= EXCERPTED TEXT =

┌──

Metamath Proof Explorer

Theorem hashnn0pnf

Description: The value of the hash function for a set is either a nonnegative integer or positive infinity. TODO-AV: mark as OBSOLETE and replace it by hashxnn0 ? (Contributed by Alexander van der Vekens, 6-Dec-2017)

		Ref	Expression
	Assertion	hashnn0pnf	\|- ( M e. V -> ( ( # ` M ) e. NN0 \/ ( # ` M ) = +oo ) )

Proof

Step	Hyp	Ref	Expression
1		hashf	\|- # : _V --> ( NN0 u. { +oo } )
2	1	a1i	\|- ( M e. V -> # : _V --> ( NN0 u. { +oo } ) )
3		elex	\|- ( M e. V -> M e. _V )
4	2 3	ffvelrnd	\|- ( M e. V -> ( # ` M ) e. ( NN0 u. { +oo } ) )

└──

= SHORT EXERCISE 1 =
In the hashnn0pnf proof, which earlier steps and which reference justify step 4, and what does that step conclude?
= SHORT EXERCISE 2 =
Which references appear in the Ref column of the proof steps of the hashnn0pnf proof? List every one.
= SHORT EXERCISE 3 =
Extend the hashnn0pnf proof with the next step or steps after step 4.

= MATERIAL =
┌──

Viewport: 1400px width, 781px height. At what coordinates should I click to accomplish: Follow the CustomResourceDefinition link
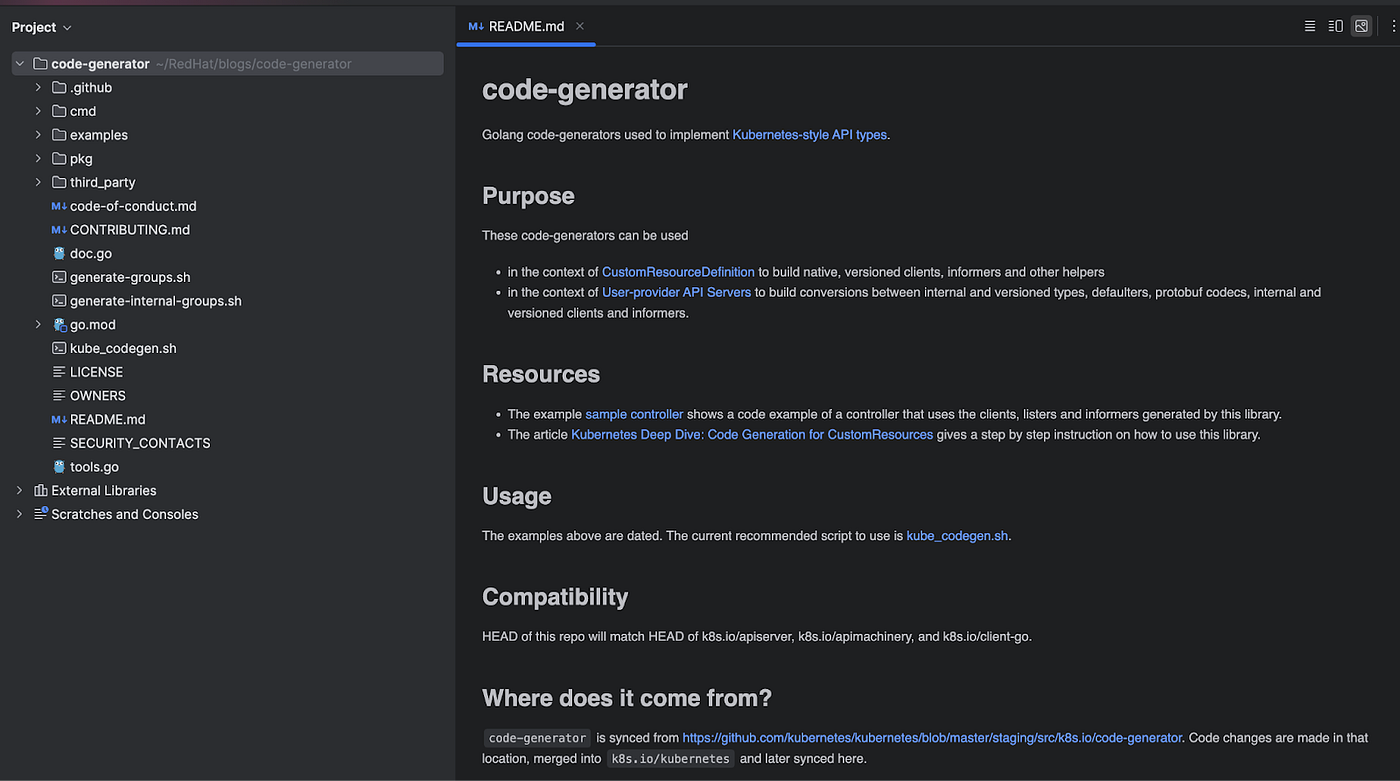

└──

= EXERCISE OUTPUT 1 =
Step 4 is justified by steps 2 and 3, using the reference ffvelrnd. It concludes that if M e. V, then ( # ` M ) e. ( NN0 u. { +oo } ).

= EXERCISE OUTPUT 2 =
hashf, a1i, elex, ffvelrnd

= EXERCISE OUTPUT 3 =
5		elun	\|- ( ( # ` M ) e. ( NN0 u. { +oo } ) <-> ( ( # ` M ) e. NN0 \/ ( # ` M ) e. { +oo } ) )
6		elsni	\|- ( ( # ` M ) e. { +oo } -> ( # ` M ) = +oo )
7	6	orim2i	\|- ( ( ( # ` M ) e. NN0 \/ ( # ` M ) e. { +oo } ) -> ( ( # ` M ) e. NN0 \/ ( # ` M ) = +oo ) )
8	5 7	sylbi	\|- ( ( # ` M ) e. ( NN0 u. { +oo } ) -> ( ( # ` M ) e. NN0 \/ ( # ` M ) = +oo ) )
9	4 8	syl	\|- ( M e. V -> ( ( # ` M ) e. NN0 \/ ( # ` M ) = +oo ) )